'''

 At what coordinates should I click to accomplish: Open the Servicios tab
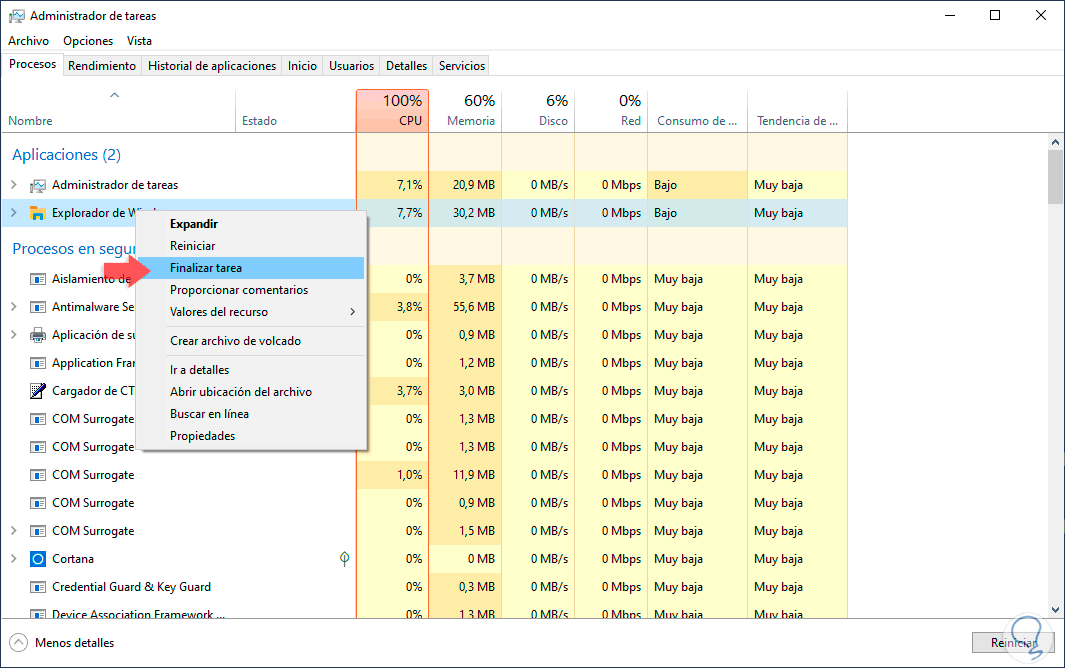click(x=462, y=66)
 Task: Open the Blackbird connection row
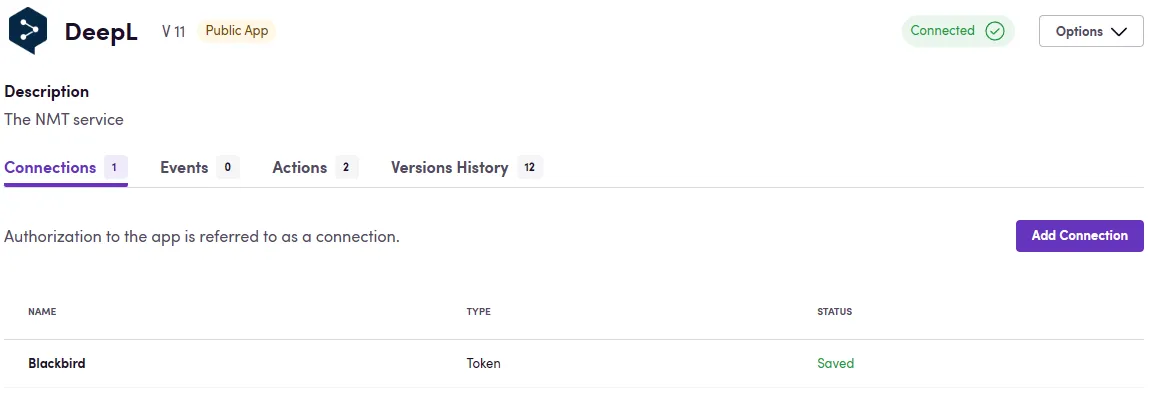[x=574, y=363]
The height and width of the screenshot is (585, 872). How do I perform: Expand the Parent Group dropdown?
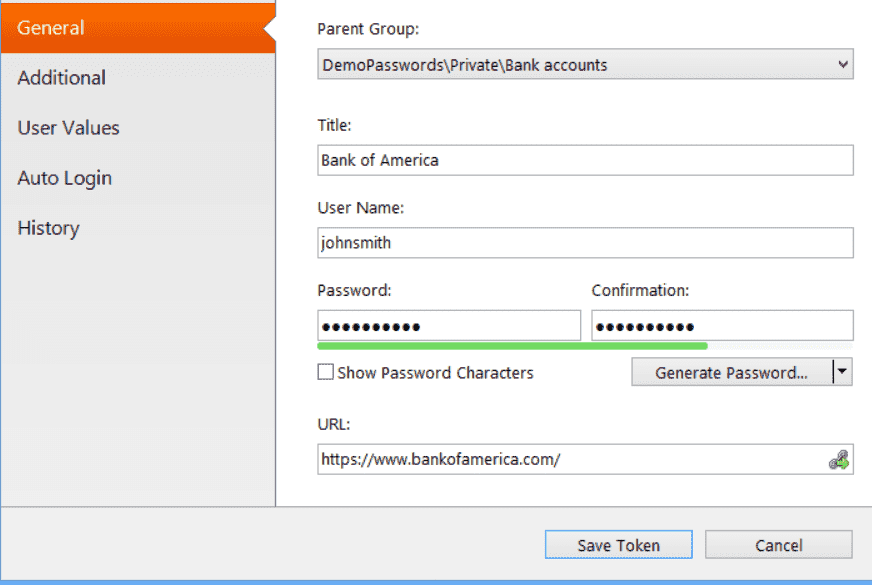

'''
'''

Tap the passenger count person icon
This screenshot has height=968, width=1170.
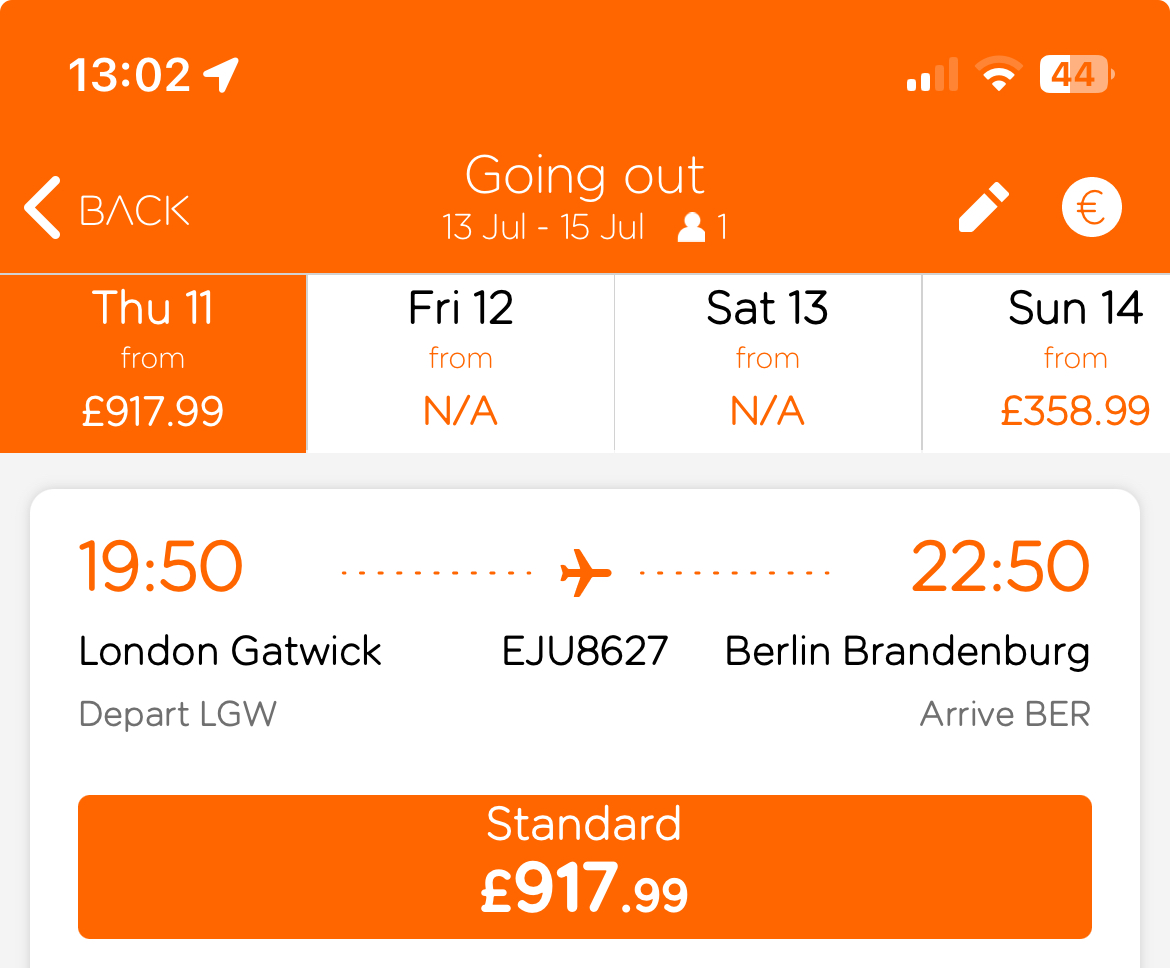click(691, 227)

'''

When you reach the line with "At what coordinates" in the records above, begin repeating the lines exactly, and stop after the line with "The height and". Skip all pictures.

**Exercise solution**
 At what coordinates should I click to accomplish: Open the Servicios tab
click(x=462, y=66)
 Task: Open the Blackbird connection row
[x=574, y=363]
The height and width of the screenshot is (585, 872). How do I perform: Expand the Parent Group dropdown?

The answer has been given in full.